The employer has a great deal of discretion to make legitimate business decisions that would have been made regardless of whether an employee is pregnant or not. That means if there was a layoff being considered anyway, then those plans do not have to work around the pregnancy of the employee. There can be a termination or reduction in hours because of a reasonable business decision. The most important thing to remember is not to treat a pregnant employee differently from other employees because she is pregnant.

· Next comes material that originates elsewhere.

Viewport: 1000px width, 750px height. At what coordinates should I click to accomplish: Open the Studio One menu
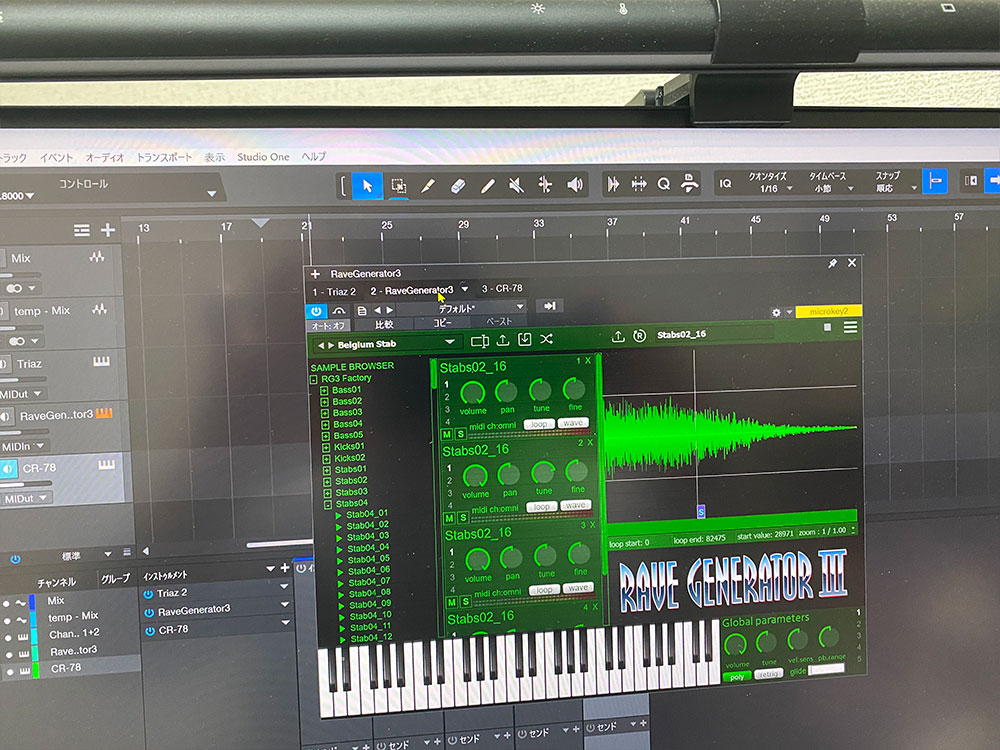263,157
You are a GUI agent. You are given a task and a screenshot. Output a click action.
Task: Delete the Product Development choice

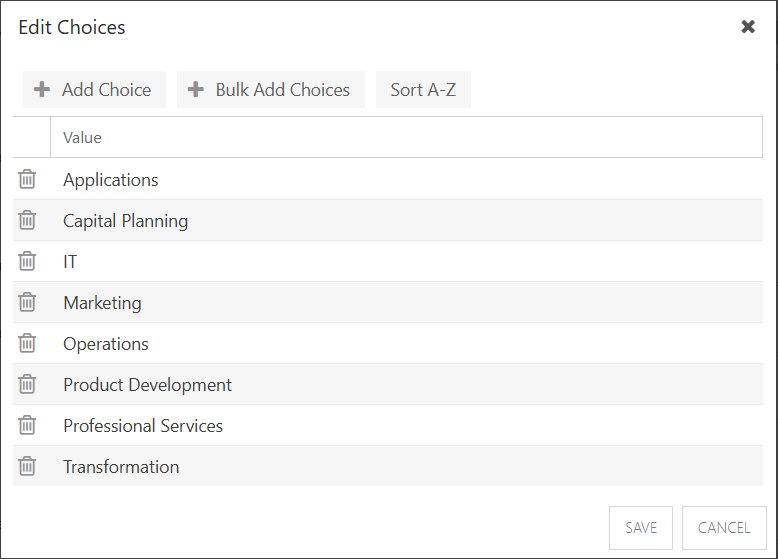click(x=27, y=384)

If the employer has become aware that an employee is pregnant but still needs to be terminated for another reason, documenting that reason and the actions of the employee underlying that decision need to be made clear to the employee in the documented discussions or warnings about performance. Just a business reason for termination, or terminating a pregnant employee as would be done with any other at-will employee, is likely not sufficient to avoid any repercussions of underlying discrimination because of pregnancy. Stating to the employee that they would likely need time off (beyond the job-protected 12 weeks paid leave under the Massachusetts Parental Leave Act for employees earning at least $5,700 over the previous 12-month period) would also invite a pregnancy discrimination claim.
Getting any legitimate reason for termination, such as poor performance, in writing and having other employees substantiate that is very important, as well as giving one or two written warnings before the eventual termination. You never know when those other employees may turn on you if a disgruntled employee decides to file suit, whether they have left the practice or not. Other employees can always claim immunity from termination by testifying and then claim retaliation if they get fired because of it.
A common mistake is to have intentions that are overly cautious when weighing whether a pregnant employee can do the work in the workplace in spite of her condition. If you are too concerned about the difficulties an employee may have in performing a job then ask the employee first if they feel they can handle work such as extra lifting or bending. Their own judgment about whether they can perform certain tasks should be a priority.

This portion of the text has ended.